> [Exercise details]:
In the items below, swap every "[menuitem]" for "[menu item]" and write them out again with nothing else altered.

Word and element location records
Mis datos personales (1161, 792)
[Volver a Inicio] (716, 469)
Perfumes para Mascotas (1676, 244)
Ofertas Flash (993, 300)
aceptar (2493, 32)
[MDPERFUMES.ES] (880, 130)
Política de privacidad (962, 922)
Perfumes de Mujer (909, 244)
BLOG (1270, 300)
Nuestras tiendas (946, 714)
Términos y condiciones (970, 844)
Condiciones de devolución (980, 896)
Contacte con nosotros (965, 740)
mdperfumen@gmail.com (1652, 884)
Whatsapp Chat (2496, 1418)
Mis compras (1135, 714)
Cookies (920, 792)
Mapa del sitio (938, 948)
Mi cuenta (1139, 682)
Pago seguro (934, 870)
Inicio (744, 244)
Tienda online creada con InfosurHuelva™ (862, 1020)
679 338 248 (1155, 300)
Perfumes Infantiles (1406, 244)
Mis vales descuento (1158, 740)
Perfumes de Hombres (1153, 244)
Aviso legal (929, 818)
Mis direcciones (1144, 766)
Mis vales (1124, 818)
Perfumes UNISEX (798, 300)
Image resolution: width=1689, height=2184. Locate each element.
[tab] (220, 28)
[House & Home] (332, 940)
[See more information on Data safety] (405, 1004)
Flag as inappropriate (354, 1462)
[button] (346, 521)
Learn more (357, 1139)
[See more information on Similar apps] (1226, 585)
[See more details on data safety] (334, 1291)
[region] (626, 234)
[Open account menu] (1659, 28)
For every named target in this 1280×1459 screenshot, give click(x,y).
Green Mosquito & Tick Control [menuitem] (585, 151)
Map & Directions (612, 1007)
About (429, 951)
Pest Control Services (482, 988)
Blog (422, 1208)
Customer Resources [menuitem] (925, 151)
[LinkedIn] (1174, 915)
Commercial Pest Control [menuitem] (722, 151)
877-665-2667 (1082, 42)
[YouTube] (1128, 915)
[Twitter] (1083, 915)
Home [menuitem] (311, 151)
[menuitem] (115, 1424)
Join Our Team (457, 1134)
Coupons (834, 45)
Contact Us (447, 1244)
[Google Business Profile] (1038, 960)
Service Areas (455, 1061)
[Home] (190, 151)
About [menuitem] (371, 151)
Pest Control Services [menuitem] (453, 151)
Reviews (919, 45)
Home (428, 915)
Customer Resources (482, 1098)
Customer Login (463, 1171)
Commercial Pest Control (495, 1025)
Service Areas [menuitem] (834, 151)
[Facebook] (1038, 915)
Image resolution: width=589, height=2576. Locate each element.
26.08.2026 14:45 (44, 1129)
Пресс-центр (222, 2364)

> [Exercise response]:
Mis datos personales (1161, 792)
[Volver a Inicio] (716, 469)
Perfumes para Mascotas (1676, 244)
Ofertas Flash (993, 300)
aceptar (2493, 32)
[MDPERFUMES.ES] (880, 130)
Política de privacidad (962, 922)
Perfumes de Mujer (909, 244)
BLOG (1270, 300)
Nuestras tiendas (946, 714)
Términos y condiciones (970, 844)
Condiciones de devolución (980, 896)
Contacte con nosotros (965, 740)
mdperfumen@gmail.com (1652, 884)
Whatsapp Chat (2496, 1418)
Mis compras (1135, 714)
Cookies (920, 792)
Mapa del sitio (938, 948)
Mi cuenta (1139, 682)
Pago seguro (934, 870)
Inicio (744, 244)
Tienda online creada con InfosurHuelva™ (862, 1020)
679 338 248 (1155, 300)
Perfumes Infantiles (1406, 244)
Mis vales descuento (1158, 740)
Perfumes de Hombres (1153, 244)
Aviso legal (929, 818)
Mis direcciones (1144, 766)
Mis vales (1124, 818)
Perfumes UNISEX (798, 300)
Image resolution: width=1689, height=2184. Locate each element.
[tab] (220, 28)
[House & Home] (332, 940)
[See more information on Data safety] (405, 1004)
Flag as inappropriate (354, 1462)
[button] (346, 521)
Learn more (357, 1139)
[See more information on Similar apps] (1226, 585)
[See more details on data safety] (334, 1291)
[region] (626, 234)
[Open account menu] (1659, 28)
For every named target in this 1280×1459 screenshot, give click(x,y).
Green Mosquito & Tick Control [menu item] (585, 151)
Map & Directions (612, 1007)
About (429, 951)
Pest Control Services (482, 988)
Blog (422, 1208)
Customer Resources [menu item] (925, 151)
[LinkedIn] (1174, 915)
Commercial Pest Control [menu item] (722, 151)
877-665-2667 (1082, 42)
[YouTube] (1128, 915)
[Twitter] (1083, 915)
Home [menu item] (311, 151)
[menu item] (115, 1424)
Join Our Team (457, 1134)
Coupons (834, 45)
Contact Us (447, 1244)
[Google Business Profile] (1038, 960)
Service Areas (455, 1061)
[Home] (190, 151)
About [menu item] (371, 151)
Pest Control Services [menu item] (453, 151)
Reviews (919, 45)
Home (428, 915)
Customer Resources (482, 1098)
Customer Login (463, 1171)
Commercial Pest Control (495, 1025)
Service Areas [menu item] (834, 151)
[Facebook] (1038, 915)
Image resolution: width=589, height=2576. Locate each element.
26.08.2026 14:45 (44, 1129)
Пресс-центр (222, 2364)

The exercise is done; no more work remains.